* **Your objective**
Show every line of the listing below that contains the word "Station", copying each such line in full.

Entries on target coordinates

---*---

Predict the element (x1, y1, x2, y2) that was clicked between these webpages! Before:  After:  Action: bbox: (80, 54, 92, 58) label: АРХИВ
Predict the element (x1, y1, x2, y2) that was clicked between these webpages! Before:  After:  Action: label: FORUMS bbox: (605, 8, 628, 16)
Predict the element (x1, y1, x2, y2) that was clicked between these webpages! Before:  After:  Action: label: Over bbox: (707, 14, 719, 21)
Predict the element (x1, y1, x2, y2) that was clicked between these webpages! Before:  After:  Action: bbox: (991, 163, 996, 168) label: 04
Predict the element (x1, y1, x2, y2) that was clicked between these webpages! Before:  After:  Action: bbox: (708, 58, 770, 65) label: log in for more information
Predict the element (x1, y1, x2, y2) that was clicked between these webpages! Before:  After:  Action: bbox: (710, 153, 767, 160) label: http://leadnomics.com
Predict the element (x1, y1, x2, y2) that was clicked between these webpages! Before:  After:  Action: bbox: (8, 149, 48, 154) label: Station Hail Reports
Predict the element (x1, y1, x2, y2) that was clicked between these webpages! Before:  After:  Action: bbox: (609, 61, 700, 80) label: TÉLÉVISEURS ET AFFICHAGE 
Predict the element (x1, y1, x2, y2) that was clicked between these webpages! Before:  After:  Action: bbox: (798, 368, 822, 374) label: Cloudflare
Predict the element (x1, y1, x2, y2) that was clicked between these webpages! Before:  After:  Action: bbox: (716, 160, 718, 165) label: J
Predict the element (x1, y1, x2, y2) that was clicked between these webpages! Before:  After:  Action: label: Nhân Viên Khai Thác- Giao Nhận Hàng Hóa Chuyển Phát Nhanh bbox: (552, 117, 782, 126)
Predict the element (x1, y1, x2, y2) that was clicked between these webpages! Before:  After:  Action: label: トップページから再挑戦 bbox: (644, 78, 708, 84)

---*---

* **Task response**
Predict the element (x1, y1, x2, y2) that was clicked between these webpages! Before:  After:  Action: bbox: (8, 149, 48, 154) label: Station Hail Reports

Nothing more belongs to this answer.